§ **TEXT PASSAGE**:

If you’re an urban, college-educated nontheist singing 19th-century Southern rural religious music, there are two options. You can take out the weird and uncomfortable bits and make it be about friendship:

What wondrous love is this, O my soul, O my soul?
What wondrous love is this, that brings my heart such bliss,
and takes away the pain of my soul.

When I was sinking down, sinking down, sinking down
When I was sinking down, beneath my sorrows ground,
friends to me gathered round, O my soul.

(Unitarian Universalist hymnal)

Or you can sing it un-retouched:

What wondrous love is this, O my soul, O my soul,
What wondrous love is this that caused the Lord of bliss
To bear the dreadful curse for my soul!

When I was sinking down, sinking down, sinking down,
When I was sinking down beneath God’’s righteous frown,
Christ laid aside His crown for my soul.

(anon, published 1811 in Lynchburg Virginia, A General Selection of the Newest and Most Admired Hymns and Spiritual Songs Now in Use)

The obvious thing for a blog post to do here is to make a point about one of these being better than the other, but I’m not sure. I find it kind of icky to tidy up and happify music that is at its heart deeply concerned with Hell and who is going there.

But the hipster approach, to sing the original lyrics with no connection to the value system of people who made them, also feels weird. If this weren’t white Americans singing music by other white Americans, it would be called cultural appropriation.

But I don’t think anything bad is happening, or at least not worse than leaving urban atheists without this weirdly beautiful music.

Tradition gone bad

Yesterday at a family gathering, people were flipping through a songbook and began to sing “Sleep, Kentucky Babe.”

Various people were dismayed by various parts of the song—some by the second verse, which threatens the wakeful child with being snatched by the bogeyman, but mostly by the 1890s minstrel-show feel of the language.

’Skeeters am a hummin’ on de honeysuckle vine,—
Sleep, Kentucky Babe!
Sandman am a comin’ to dis little coon of mine,—
Sleep, Kentucky Babe!
Silv’ry moon am shinin’ in de heabens up above,
Bobolink am pinin’ fo’ his little lady love:
Yo’ is mighty lucky,
Babe of old Kentucky,—
Close yo’ eyes in sleep.

The version in our songbook was considerably cleaned up from the original, but still pretty bad. I understand people’s attachment to songs from their childhood, especially ones they learned from their parents.  But does it really fix things to change “Lay yo’ kinky, woolly head on yo’ mammy’s breast” to “Lay your little curly head on your mama’s breast”?

A similarly awkward piece of my childhood is the book “Little Black Sambo.” White people love to complain that this cherished piece of their childhood has been taken away by political correctness.

§ **RECORDED INFORMATION**:
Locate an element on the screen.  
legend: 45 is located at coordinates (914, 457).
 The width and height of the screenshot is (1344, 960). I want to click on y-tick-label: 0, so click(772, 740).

§ **QUESTIONS ON THE MATERIAL**:
1) Answer these questions from the blog post.
(a) In what year and place was the un-retouched version of the hymn published?
(b) In the second verse of "Sleep, Kentucky Babe," what threatens the wakeful child?
(c) Which book does the writer name as a similarly awkward piece of childhood?
2) Duplicate everything in the blog post from "Or you can sing" down to "Now in Use)".
3) Decide whether each statement agrees with the blog post, and quote the words that settle it.
(a) The family sang "Sleep, Kentucky Babe" at a gathering held yesterday.
(b) The writer concludes that the tidied-up version of the hymn is better than the original.
(c) The songbook's version of "Sleep, Kentucky Babe" matched the original word for word.

§ **ANSWERS IN ORDER**:
1)
(a) 1811, in Lynchburg, Virginia.
(b) Being snatched by the bogeyman.
(c) "Little Black Sambo."

2)
Or you can sing it un-retouched:

What wondrous love is this, O my soul, O my soul,
What wondrous love is this that caused the Lord of bliss
To bear the dreadful curse for my soul!

When I was sinking down, sinking down, sinking down,
When I was sinking down beneath God’’s righteous frown,
Christ laid aside His crown for my soul.

(anon, published 1811 in Lynchburg Virginia, A General Selection of the Newest and Most Admired Hymns and Spiritual Songs Now in Use)

3)
(a) Yes: "Yesterday at a family gathering, people were flipping through a songbook and began to sing “Sleep, Kentucky Babe.”"
(b) No: "The obvious thing for a blog post to do here is to make a point about one of these being better than the other, but I’m not sure."
(c) No: "The version in our songbook was considerably cleaned up from the original, but still pretty bad."